Reiman was not alone in thinking about such trials for many years. The idea had been around ever since AD genetics had its first successes. Some physician-researchers who have cared for and studied genetic families have long dreamed about trying to protect the adult children and younger siblings of their patients from this disease with drug trials, as indeed did scientists who run observational studies of cognitively normal people carrying two copies of the risk gene ApoE4. As Reiman recalls it, what jolted him into action was a particular encounter with a PS1 mutation carrier who had sought to know his genetic status years before from another scientist (see ARF Interview). A proactive, no-nonsense, can-do businessman, this man had been participating in multiple observational studies by Reiman’s and other research groups ever since finding out his genotype, all the while insisting that the scientists show him his data. One day in 2007, he walked into Reiman’s office, slammed onto his desk PIB-PET scans of his brain that Bill Klunk of the University of Pittsburgh had run, and said, simply “Look. Here’s my disease. Enough with just observation. When will someone try to find a prevention therapy for it?” “Speak of the urgent need!” Reiman told this reporter. He pledged to find a way to bring the makers of the most promising disease-modifying treatments to the table and gather the evidence needed to conduct prevention trials as soon as possible in people at the highest imminent risk of symptomatic AD. “I think of our conversation, this gentleman, and others like him every single day,” Reiman said.

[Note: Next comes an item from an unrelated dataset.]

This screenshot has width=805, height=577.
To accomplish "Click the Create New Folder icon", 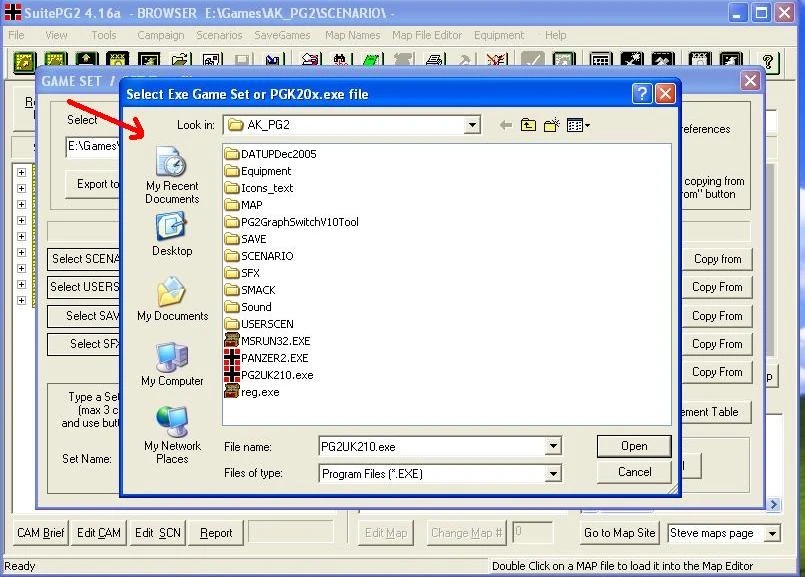I will point(552,125).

Reiman then drafted a proposal, and he and Tariot spoke privately with colleagues in science and related stakeholder communities such as the Alzheimer’s Study Group to field advice, invite vetting of ideas, and build support. Converting the long-held ideal of prevention trials in high-risk folks into an action plan required an intense internal effort by a team of people at Banner. “The process was lengthy and laborious even before anything was made public,” Tariot recalls. Along the way, the scientists fine-tuned the API to combine a general call to arms with two specific drug trials they hope to get going as early as next year. Now, Reiman, Tariot, and Jessica Langbaum of Banner are presenting the API publicly with an article in this month’s issue of Biomarkers in Medicine. Here is a summary.
At present, the scientists argue, the greatest roadblock in AD research is not the discovery of new candidate treatments, but the absence of effective means to evaluate those treatments rigorously and rapidly. Conventional prevention trial paradigms don’t work for that. They require too many cognitively normal people (thousands in a trial), too many years (longer than a treatment’s patent protection), and too many dollars for the whole field to evaluate more than one or two treatments at a time in this way. In fact, recent history of AD prevention research has featured but three large prevention trials, the ADAPT trial of two NSAIDs (ADAPT Research Group, 2008), the Gingko Evaluation of Memory Study (DeKosky et al., 2008), and the Women’s Health Initiative Memory study of hormone replacement therapy (Shumaker et al., 2003; Shumaker et al., 2004). What’s needed are nimbler trials so more treatments can be evaluated more quickly.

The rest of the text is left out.